Shelagh Delaney’s precocious taboo-busting soap opera was always more theatrical than Tony Richardson’s kitchen-sink film version gave it credit for after Joan Littlewood’s original production appeared in 1958. So it goes in Bijan Sheibani’s five-year-old National Theatre production, recast for its current tour, and introduced by pianist David O’Brien’s jazz trio doing an impressive turn as the sort of combo permanently in residence at northern English basement dives of the post war era.  

They’re the sort of places Jo’s mum Helen knows well. This is clear by the way Jodie Prenger as Helen leans against the piano as if adorning a pulp fiction paperback, a bottle-blonde would-be diva who wields a lipstick-stained cigarette like a weapon that could stab your eyes out. Gemma Dobson’s Josephine may be able to namedrop the classics, but she and Helen spark off each other with the sort of lacerating love/hate exchanges that binds their spiky and self-destructive relationship like a more feral template for Eddi and Saffy in Absolutely Fabulous.

Set solely in Helen and Jo’s latest fly-by-night flea-pit, Hildegard Bechtler’s elaborate set allows Jo to hold court as the host of a Saturday night variety show might, so each scene is more or less a dramatic duet, first between Jo and Helen before Tom Varey’s boozed-up spiv Peter shows up. Jo’s doomed dalliance with Durone Stokes’ sailor Jimmie subsequently gives way to another kind of domestic bliss with Jo’s gay best friend, Geoffrey, played by Stuart Thompson.

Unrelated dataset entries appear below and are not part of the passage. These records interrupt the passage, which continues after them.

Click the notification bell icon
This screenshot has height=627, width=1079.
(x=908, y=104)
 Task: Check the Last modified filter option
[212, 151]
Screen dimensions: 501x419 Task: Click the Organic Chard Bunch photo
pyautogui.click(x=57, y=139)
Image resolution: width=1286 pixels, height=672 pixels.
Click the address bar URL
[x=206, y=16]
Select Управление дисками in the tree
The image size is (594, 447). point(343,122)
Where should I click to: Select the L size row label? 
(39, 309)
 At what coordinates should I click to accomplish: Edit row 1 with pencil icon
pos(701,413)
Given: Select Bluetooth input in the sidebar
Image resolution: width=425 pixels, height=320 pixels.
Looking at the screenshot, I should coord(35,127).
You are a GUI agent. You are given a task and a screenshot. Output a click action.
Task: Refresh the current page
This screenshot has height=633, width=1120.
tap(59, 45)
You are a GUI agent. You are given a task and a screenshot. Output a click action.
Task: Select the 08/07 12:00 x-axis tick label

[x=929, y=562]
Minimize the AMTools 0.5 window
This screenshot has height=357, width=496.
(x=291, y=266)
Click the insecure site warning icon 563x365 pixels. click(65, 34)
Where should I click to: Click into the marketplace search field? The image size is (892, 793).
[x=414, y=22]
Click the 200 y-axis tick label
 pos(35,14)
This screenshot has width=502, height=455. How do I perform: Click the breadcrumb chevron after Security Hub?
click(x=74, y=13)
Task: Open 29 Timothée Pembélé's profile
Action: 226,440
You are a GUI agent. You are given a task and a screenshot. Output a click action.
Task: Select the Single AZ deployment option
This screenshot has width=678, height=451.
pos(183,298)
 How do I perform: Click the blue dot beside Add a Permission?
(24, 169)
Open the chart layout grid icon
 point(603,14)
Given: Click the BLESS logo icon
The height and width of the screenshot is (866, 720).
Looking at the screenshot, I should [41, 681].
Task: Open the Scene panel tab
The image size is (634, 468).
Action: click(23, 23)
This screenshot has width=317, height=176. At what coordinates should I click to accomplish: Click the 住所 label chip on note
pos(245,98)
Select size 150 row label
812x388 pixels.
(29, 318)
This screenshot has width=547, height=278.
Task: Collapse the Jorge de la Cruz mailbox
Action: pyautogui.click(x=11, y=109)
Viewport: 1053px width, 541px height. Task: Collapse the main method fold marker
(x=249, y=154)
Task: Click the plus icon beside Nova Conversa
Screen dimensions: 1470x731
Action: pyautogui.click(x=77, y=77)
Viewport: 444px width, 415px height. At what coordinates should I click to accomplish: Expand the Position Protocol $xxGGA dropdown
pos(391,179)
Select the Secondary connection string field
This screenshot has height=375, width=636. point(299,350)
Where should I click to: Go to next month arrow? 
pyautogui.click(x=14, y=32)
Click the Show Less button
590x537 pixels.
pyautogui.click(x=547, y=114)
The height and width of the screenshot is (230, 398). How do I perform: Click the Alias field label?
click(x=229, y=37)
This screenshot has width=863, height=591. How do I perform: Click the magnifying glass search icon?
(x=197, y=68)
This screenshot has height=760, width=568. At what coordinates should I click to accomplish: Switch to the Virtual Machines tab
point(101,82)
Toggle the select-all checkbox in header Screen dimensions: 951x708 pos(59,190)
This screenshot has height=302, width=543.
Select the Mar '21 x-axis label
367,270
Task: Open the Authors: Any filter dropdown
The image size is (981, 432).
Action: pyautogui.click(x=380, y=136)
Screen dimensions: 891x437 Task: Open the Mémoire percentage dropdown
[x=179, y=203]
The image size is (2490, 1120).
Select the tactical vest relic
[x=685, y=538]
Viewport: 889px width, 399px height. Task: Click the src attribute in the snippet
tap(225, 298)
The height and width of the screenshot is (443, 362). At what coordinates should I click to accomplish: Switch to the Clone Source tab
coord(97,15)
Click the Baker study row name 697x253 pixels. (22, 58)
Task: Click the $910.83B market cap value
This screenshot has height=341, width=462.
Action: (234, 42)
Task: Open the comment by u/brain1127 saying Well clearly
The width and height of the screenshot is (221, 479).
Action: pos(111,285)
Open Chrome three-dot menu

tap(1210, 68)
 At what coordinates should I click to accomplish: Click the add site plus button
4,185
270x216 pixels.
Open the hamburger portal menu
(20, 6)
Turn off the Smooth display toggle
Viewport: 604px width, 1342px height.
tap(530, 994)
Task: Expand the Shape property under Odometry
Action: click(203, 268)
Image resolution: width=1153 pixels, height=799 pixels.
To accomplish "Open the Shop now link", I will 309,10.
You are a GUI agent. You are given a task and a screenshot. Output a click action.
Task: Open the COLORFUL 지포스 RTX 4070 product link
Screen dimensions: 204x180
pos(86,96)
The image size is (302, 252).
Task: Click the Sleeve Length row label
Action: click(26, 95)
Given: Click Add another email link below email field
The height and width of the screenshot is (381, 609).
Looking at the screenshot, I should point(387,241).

There’s a musicality to Sheibani’s production that goes beyond Benjamin Kwasi Burrell’s live score, with each character having something akin to a theme song. For Geoffrey it’s Mad About The Boy, while Jimmie does a mean doo-wop version of Burns’ My Love is Like a Red Red Rose. While never overplayed by Prenger, Helen’s early asides point up what is structured more like a set of vaudevillian turns punctuated by Delaney’s ricocheting dialogue that goes some way to prove it’s not always grim up north.